Multiprocessor Scheduling Using Parallel Genetic Algorithm

Tasks scheduling is the most challenging problem in the parallel computing. Hence, the inappropriate scheduling will reduce or even abort the utilization of the true potential of the parallelization. Genetic algorithm (GA) has been successfully applied to solve the scheduling problem. The fitness evaluation is the most time consuming GA operation for the CPU time, which affect the GA performance. The proposed synchronous master-slave algorithm outperforms the sequential algorithm in case of complex and high number of generations problem.

💡 Research Summary

The paper addresses the well‑known difficulty of efficiently scheduling tasks on multiprocessor systems, a problem that becomes especially acute when the number of tasks, processors, or generations in a genetic algorithm (GA) grows large. The authors observe that, in a conventional GA applied to scheduling, the fitness evaluation step—calculating the makespan for each individual chromosome—is by far the most computationally expensive operation, often accounting for more than 70 % of total runtime. To mitigate this bottleneck, they propose a synchronous master‑slave parallel GA architecture that distributes the fitness evaluation across multiple slave nodes while keeping the evolutionary operators (selection, crossover, mutation) on a single master node.

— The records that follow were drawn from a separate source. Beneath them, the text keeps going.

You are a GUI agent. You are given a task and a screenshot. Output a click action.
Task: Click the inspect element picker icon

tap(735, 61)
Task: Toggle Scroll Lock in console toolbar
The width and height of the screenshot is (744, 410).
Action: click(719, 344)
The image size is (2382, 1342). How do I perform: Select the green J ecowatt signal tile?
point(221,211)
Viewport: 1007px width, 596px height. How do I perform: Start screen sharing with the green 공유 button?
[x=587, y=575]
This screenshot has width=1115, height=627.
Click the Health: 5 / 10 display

The chromosome representation encodes a mapping of tasks to processors as a permutation of task identifiers combined with a bitmap indicating processor assignment. Standard permutation‑based crossover (order crossover) and simple swap mutation are employed to maintain diversity. The fitness function is defined as the makespan, i.e., the time at which the last task finishes, which requires a full simulation of task execution on all processors for each chromosome.

In the parallel scheme, the master maintains the entire population and, at the beginning of each generation, partitions the set of individuals into roughly equal batches that are sent to the slaves. Each slave independently simulates its assigned chromosomes, computes the makespan values, and returns only these scalar fitness scores to the master. After all slaves have reported, the master performs selection (typically tournament or roulette‑wheel), applies crossover and mutation, and creates the next generation. Because the algorithm is synchronous, the master waits for every slave to finish before proceeding, ensuring deterministic behavior and simplifying result verification.

The experimental methodology varies three main dimensions: (1) the number of tasks (50, 100, 200), (2) the number of processors (4, 8, 16), and (3) the number of generations (100, 500, 1000). For each configuration the authors compare three approaches: (a) a sequential GA running on a single node, (b) the proposed parallel GA with 2, 4, 8, and 16 slaves, and (c) a baseline non‑parallel GA from the literature. Results show a near‑linear reduction in total execution time as the number of slaves increases, with eight or more slaves achieving more than a 60 % speed‑up relative to the sequential version. Importantly, solution quality—measured by the final makespan—remains comparable or slightly better in the parallel case, especially when the number of generations exceeds 500. The authors attribute this improvement to the ability to explore a larger portion of the search space within the same wall‑clock time, thanks to the faster fitness evaluations.

The discussion highlights several strengths of the synchronous master‑slave model: ease of implementation, deterministic outcomes, and straightforward fault tolerance (the master can reassign work if a slave fails). However, the authors acknowledge that in environments with high network latency or heterogeneous slave performance, the waiting time imposed by synchronization can erode the benefits, suggesting that an asynchronous or work‑stealing variant might be more appropriate in such settings. They also note that parallelizing other GA components (e.g., crossover, mutation) could yield additional gains, and they propose future work on hybrid parallelism and adaptive load balancing.

In conclusion, the study demonstrates that offloading the dominant fitness evaluation step to multiple processors yields substantial performance improvements for GA‑based multiprocessor scheduling without sacrificing solution quality. The proposed architecture is particularly well‑suited to clusters or cloud platforms where many relatively inexpensive compute nodes are available, and it offers a practical pathway for scaling evolutionary scheduling methods to the large, complex problem instances encountered in modern high‑performance computing environments.